[Stored entries]
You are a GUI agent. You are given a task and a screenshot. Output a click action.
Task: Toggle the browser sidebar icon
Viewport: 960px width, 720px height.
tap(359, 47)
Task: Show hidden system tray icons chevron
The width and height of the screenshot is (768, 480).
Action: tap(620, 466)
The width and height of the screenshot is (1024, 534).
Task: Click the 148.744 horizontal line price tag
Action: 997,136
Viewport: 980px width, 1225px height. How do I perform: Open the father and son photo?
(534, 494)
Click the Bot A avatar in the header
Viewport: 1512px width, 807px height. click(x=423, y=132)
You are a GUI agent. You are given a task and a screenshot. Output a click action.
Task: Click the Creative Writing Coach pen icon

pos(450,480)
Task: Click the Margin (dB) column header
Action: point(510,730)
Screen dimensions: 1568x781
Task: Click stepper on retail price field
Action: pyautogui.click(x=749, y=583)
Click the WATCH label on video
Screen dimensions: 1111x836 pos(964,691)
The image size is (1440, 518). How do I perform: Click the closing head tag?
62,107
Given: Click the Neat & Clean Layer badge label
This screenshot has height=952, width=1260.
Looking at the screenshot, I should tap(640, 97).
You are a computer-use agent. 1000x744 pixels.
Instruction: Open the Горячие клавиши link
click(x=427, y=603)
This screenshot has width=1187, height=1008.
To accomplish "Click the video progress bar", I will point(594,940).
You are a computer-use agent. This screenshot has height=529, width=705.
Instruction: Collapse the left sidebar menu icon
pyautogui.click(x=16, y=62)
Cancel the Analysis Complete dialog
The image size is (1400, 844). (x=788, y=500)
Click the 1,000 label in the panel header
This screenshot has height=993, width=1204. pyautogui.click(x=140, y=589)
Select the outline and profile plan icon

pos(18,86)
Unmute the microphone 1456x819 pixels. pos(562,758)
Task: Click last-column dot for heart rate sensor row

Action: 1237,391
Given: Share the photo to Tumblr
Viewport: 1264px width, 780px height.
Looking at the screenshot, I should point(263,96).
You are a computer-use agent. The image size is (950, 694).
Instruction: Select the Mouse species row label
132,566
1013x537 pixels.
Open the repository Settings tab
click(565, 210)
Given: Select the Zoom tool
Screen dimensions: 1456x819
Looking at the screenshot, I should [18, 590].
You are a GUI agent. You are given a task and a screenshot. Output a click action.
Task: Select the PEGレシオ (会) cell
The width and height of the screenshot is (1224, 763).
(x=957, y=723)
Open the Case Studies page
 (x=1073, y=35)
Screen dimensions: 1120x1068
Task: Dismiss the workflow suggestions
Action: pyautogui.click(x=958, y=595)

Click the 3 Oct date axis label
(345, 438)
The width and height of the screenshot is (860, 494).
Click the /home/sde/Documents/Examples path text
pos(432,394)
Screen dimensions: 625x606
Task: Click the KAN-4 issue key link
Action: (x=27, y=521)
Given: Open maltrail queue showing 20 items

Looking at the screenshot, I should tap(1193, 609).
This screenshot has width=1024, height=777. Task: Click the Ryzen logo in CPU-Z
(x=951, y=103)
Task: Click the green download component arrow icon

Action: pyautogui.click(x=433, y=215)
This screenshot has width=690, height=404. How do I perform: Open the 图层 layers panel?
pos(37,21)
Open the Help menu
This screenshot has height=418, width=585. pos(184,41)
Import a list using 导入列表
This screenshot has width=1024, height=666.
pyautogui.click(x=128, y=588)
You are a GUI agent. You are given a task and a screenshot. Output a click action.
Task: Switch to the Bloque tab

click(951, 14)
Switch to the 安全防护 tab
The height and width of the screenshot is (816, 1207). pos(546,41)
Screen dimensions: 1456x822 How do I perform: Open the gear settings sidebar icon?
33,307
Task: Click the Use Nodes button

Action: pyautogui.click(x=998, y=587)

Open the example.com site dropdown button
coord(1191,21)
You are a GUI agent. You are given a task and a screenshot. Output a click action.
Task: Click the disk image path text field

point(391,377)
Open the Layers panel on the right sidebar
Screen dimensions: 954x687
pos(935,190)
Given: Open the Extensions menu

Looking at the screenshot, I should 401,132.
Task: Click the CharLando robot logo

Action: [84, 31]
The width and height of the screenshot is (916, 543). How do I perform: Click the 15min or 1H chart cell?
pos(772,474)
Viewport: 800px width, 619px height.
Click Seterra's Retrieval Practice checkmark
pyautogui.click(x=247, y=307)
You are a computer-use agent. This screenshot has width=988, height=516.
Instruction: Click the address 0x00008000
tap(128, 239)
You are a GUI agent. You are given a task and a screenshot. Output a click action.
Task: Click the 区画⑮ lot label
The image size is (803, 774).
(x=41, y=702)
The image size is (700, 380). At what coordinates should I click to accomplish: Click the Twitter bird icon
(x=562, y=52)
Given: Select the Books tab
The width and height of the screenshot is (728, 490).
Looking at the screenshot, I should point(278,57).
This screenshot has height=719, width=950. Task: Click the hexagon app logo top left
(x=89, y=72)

_Problem to solve:_ Repeat word for word the lines of the stored entries from the line containing "has width=988, height=516." through the end of the entries, including both the first and the last line.

_Written solution:_
You are a computer-use agent. This screenshot has width=988, height=516.
Instruction: Click the address 0x00008000
tap(128, 239)
You are a GUI agent. You are given a task and a screenshot. Output a click action.
Task: Click the 区画⑮ lot label
The image size is (803, 774).
(x=41, y=702)
The image size is (700, 380). At what coordinates should I click to accomplish: Click the Twitter bird icon
(x=562, y=52)
Given: Select the Books tab
The width and height of the screenshot is (728, 490).
Looking at the screenshot, I should point(278,57).
This screenshot has height=719, width=950. Task: Click the hexagon app logo top left
(x=89, y=72)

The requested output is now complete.